Visualmente deslumbrante
Superada a barreira de dificuldade, o jogador ao menos terá uma variedade de locações para explorar e completar missões secundárias com maior sossego. Cada uma das locações é bem distinta da outra, dando ao jogo um aspecto épico e um senso de escala verdadeiro. Somando ainda mais aos visuais, os gráficos construídos na Unreal Engine 4 são belíssimos, equilibrando o uso de cel-shading e formas tridimensionais. Melhor ainda é a possibilidade de escolher entre dois modos gráficos, um priorizando a taxa de quadros e o outro priorizando qualidade gráfica. Não é necessário dizer que escolhi a primeira opção, dada a velocidade dos combates. Nem me fale, aliás, da linda trilha orquestral que acompanha a exploração e as batalhas.

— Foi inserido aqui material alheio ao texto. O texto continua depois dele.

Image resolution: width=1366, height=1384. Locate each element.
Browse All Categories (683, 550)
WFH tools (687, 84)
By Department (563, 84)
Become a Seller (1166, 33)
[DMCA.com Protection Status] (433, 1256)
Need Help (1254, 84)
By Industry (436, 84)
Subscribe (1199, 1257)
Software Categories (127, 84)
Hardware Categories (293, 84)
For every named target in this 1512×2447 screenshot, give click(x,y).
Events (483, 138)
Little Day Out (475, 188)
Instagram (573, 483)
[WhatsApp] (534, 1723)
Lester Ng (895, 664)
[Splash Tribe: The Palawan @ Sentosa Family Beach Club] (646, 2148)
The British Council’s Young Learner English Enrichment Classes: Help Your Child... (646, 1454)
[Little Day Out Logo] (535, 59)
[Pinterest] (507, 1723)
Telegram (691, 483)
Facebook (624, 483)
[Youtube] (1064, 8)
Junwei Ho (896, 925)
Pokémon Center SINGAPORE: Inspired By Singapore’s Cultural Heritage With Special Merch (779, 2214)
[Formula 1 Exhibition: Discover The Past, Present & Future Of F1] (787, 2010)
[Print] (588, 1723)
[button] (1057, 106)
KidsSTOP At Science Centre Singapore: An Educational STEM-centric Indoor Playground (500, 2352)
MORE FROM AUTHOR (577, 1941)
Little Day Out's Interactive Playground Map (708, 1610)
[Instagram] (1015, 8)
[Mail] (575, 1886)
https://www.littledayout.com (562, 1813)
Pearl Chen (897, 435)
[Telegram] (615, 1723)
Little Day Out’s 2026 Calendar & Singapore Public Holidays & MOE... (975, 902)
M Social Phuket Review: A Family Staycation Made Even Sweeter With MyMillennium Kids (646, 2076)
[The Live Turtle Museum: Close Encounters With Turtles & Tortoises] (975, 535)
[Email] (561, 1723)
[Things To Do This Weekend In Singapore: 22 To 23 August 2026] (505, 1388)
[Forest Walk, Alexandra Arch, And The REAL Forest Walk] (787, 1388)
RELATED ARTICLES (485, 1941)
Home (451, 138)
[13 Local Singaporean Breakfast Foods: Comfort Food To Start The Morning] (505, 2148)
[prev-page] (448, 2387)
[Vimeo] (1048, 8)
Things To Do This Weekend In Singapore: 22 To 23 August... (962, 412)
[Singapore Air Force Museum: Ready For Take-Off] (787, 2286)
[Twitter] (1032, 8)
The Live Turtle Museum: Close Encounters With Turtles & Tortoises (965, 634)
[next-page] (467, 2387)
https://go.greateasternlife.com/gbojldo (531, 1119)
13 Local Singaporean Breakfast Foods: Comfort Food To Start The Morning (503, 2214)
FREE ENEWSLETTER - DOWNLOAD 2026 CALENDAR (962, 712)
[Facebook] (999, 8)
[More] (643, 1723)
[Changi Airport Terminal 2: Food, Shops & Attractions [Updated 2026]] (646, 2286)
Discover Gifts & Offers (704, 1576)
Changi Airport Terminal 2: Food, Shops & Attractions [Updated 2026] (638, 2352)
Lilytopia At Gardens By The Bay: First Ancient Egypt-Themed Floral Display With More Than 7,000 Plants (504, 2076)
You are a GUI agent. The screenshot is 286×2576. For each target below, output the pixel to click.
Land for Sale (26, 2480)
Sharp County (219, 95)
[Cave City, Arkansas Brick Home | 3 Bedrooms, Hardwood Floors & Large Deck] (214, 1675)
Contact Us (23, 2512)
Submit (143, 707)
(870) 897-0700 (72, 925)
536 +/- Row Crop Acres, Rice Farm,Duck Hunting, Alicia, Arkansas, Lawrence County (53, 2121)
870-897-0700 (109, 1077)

Como alguém que nunca jogou um título de Tales of na vida, fica difícil definir quão acessível Tales of Arise é em relação a seus precursores. Mas não restam dúvidas de que este é um jogo que será desafiador para iniciantes, e qualquer um desavisado pode acabar quebrando a cara logo nas primeiras horas, sendo forçado a aprender todos os sistemas e superar a dificuldade dos confrontos na marra. Por isso, não sei se recomendo este jogo sem um nível de cautela, e deixo aqui meu aviso aos novatos que talvez prefeririam jogar apenas a história: tenham calma, explorem o máximo possível e façam o grind. Mas para aqueles que já sabem o que os espera, que não veem problema em algumas horas de preparação antes de cada chefe, o resultado deve ser bem diferente.